The Boeing deal already has some political opposition in Washington. Republican representative Peter Roskam called the deal “outrageous” and asked Trump’s administration to do “everything within its power” to reject it.

"Boeing continues to follow the lead of the US government with regards to working with Iran’s airlines and any and all contracts with Iran’s airlines are contingent upon US government approval," Boeing said in a statement.

Boeing deliveries to Aseman would start in 2022, although the US planemaker must first apply for licences from the US Treasury allowing it to proceed with the sale.

The aerospace company has already agreed to sell 80 aircraft to flag carrier IranAir after a deal between Tehran and major powers that led to the lifting of most sanctions in return for curbs on its nuclear technology development activities.

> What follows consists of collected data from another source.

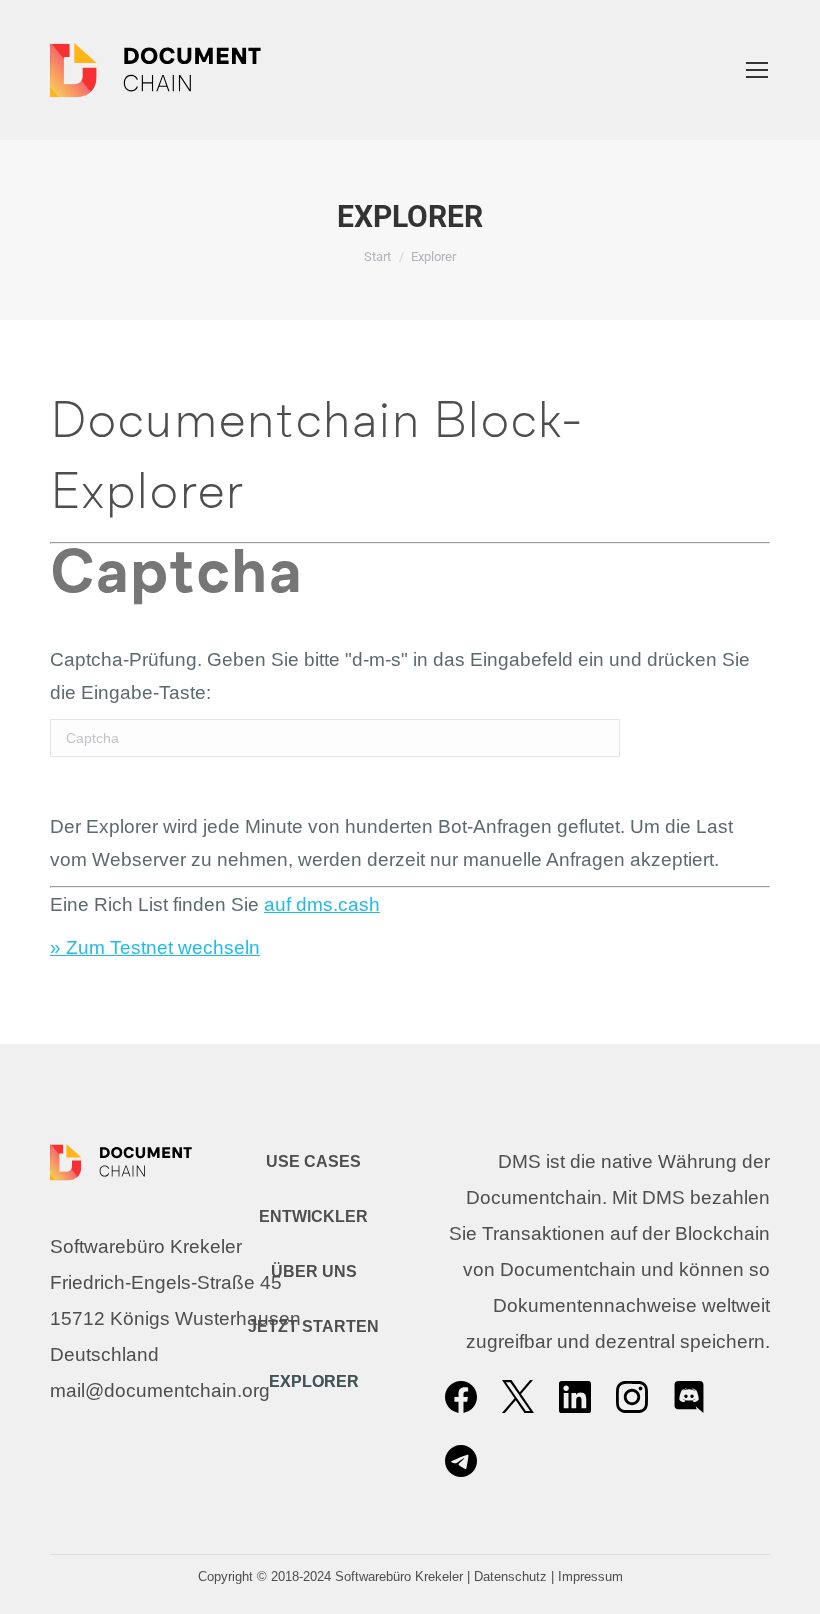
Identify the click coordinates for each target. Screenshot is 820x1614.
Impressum (590, 1576)
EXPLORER (314, 1381)
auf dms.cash (322, 904)
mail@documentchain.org (160, 1390)
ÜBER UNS (314, 1271)
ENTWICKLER (313, 1216)
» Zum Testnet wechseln (155, 947)
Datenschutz (510, 1576)
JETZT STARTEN (313, 1326)
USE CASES (313, 1161)
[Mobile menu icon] (757, 70)
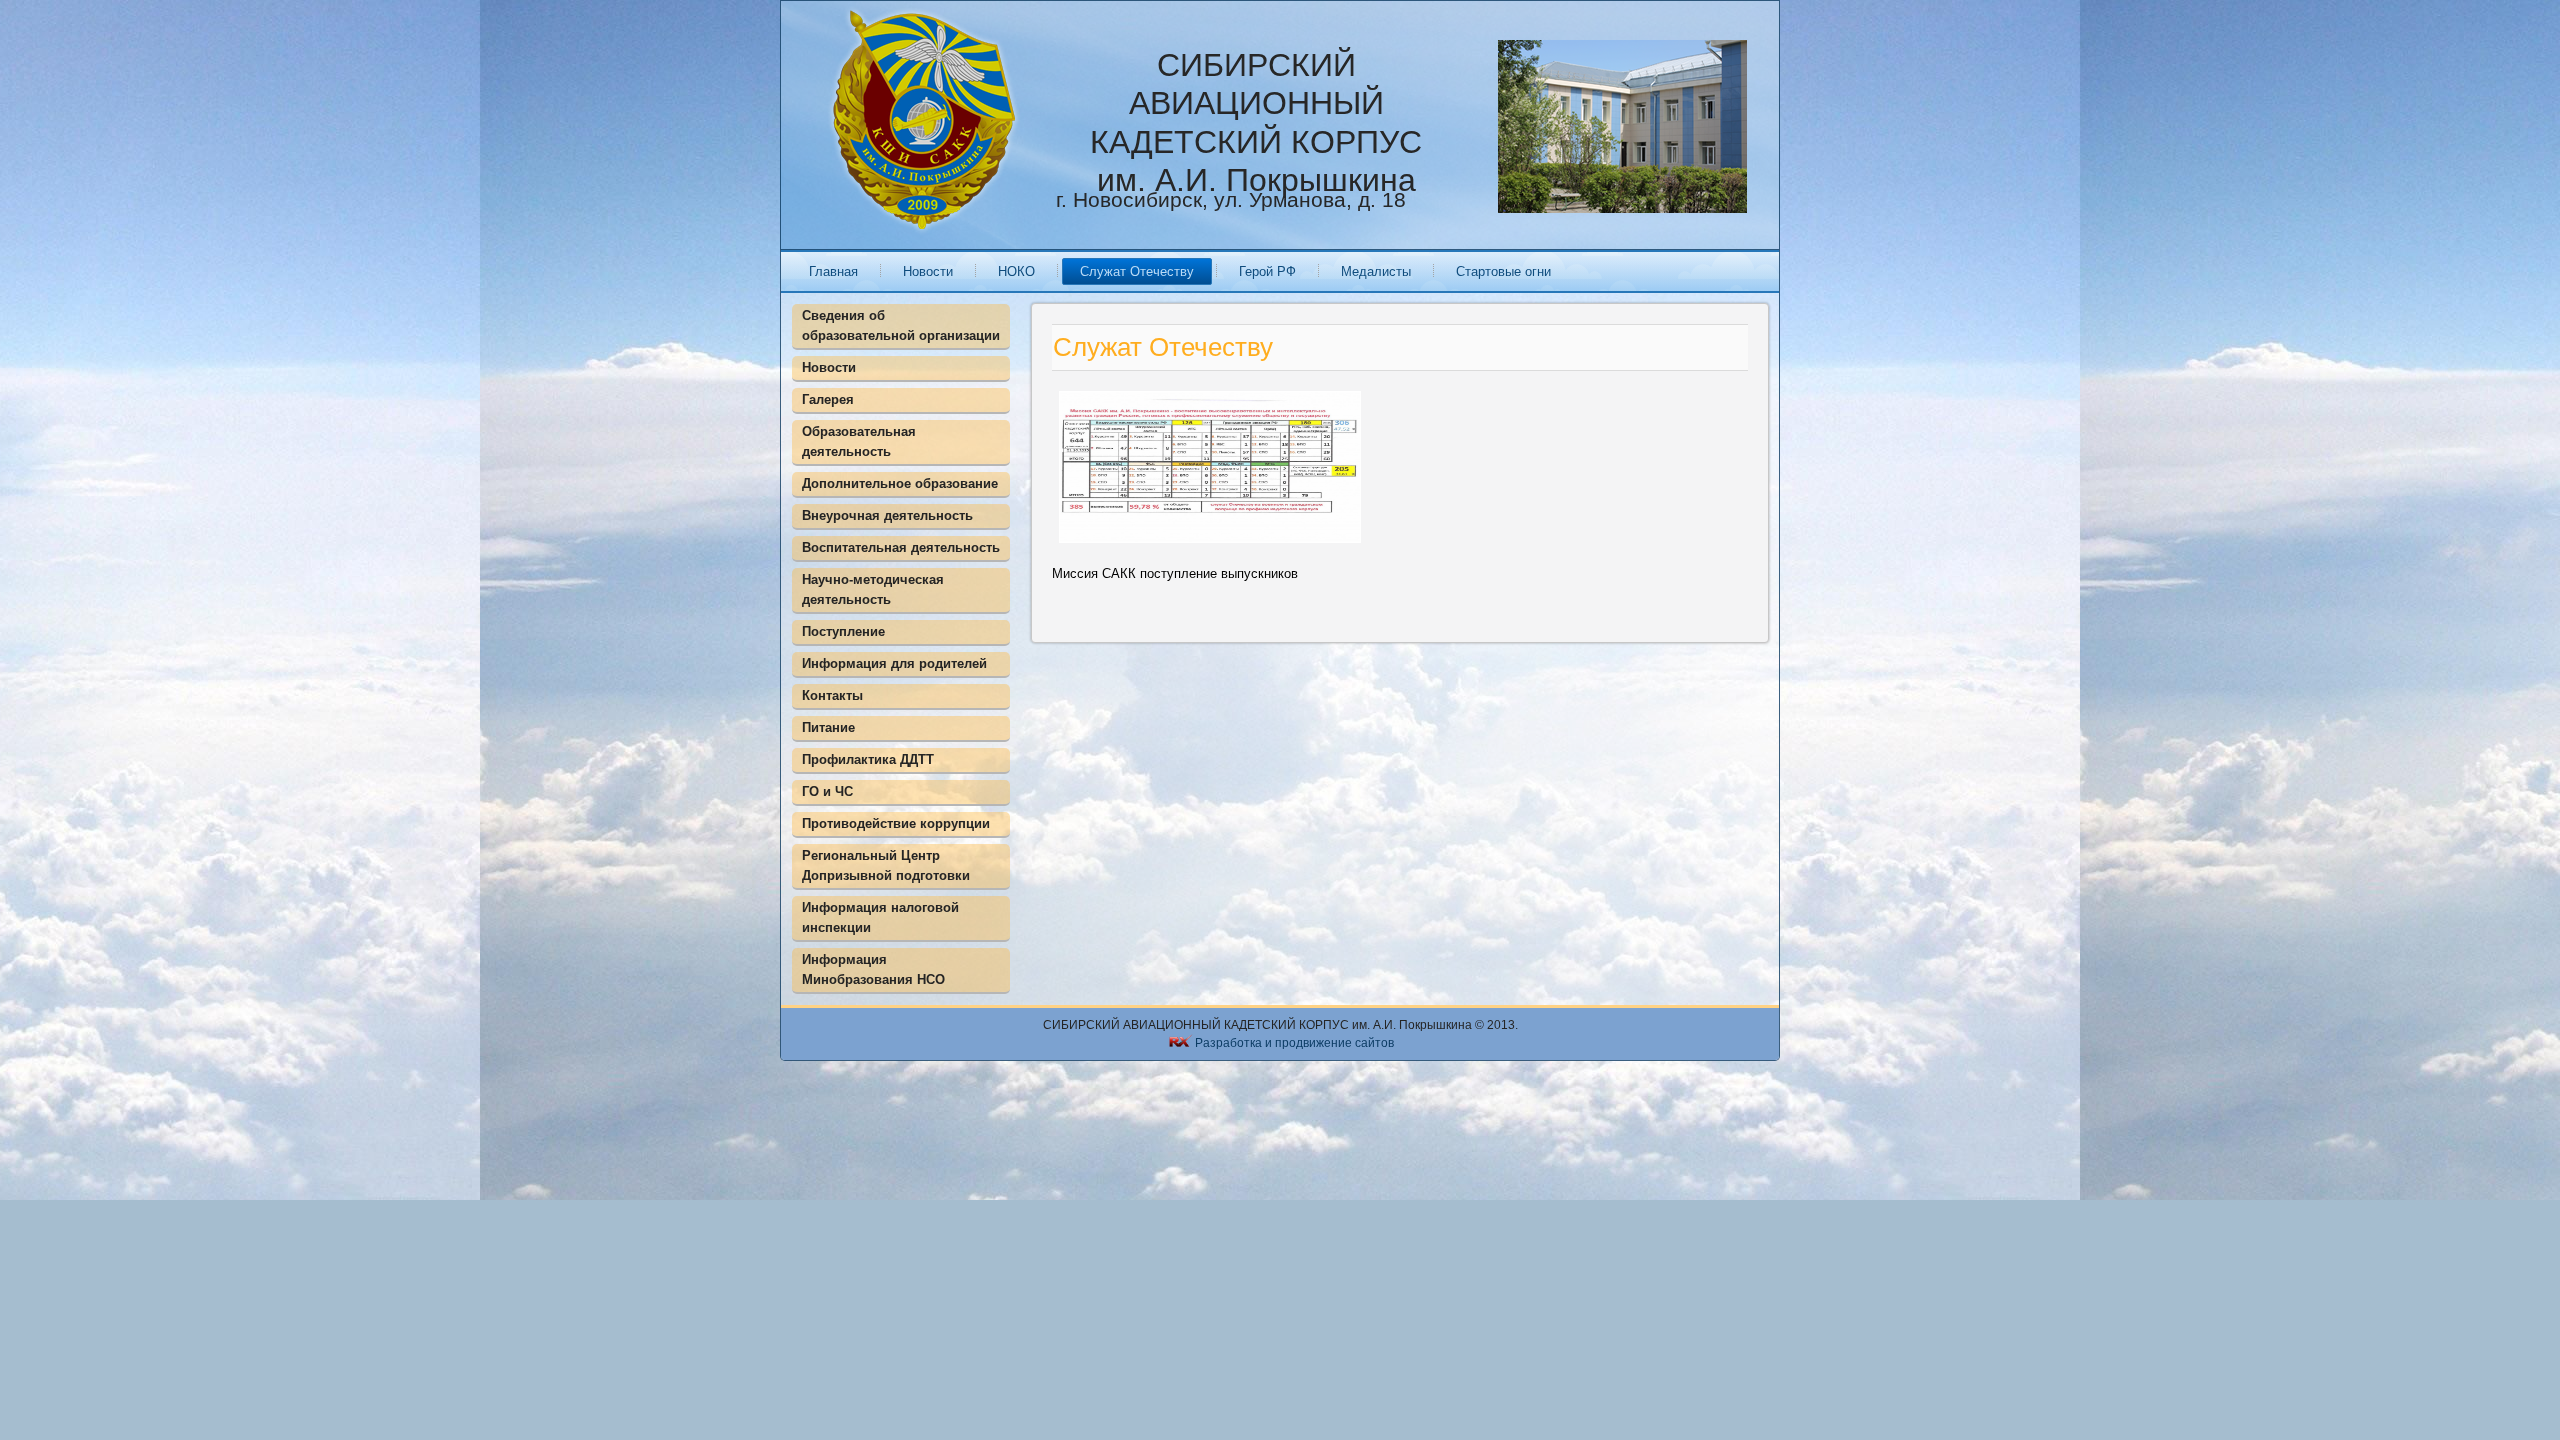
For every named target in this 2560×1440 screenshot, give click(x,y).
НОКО (1016, 271)
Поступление (843, 631)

Washington last month imposed separate sanctions on 25 Iranian individuals and entities following a ballistic missile test. Iran retaliated with its own sanctions.

The latest deal comes as Iranian President Hassan Rouhani's government strives to highlight improvements resulting from the nuclear pact in the run-up to May presidential elections. So far IranAir has received three new Airbus jets under the agreement.

Rouhani is likely to run a campaign highlighting economic benefits of the nuclear deal, which opened Iran to foreign investment. But Supreme Leader Ayatollah Ali Khamenei has said Rouhani must do more to improve the economy.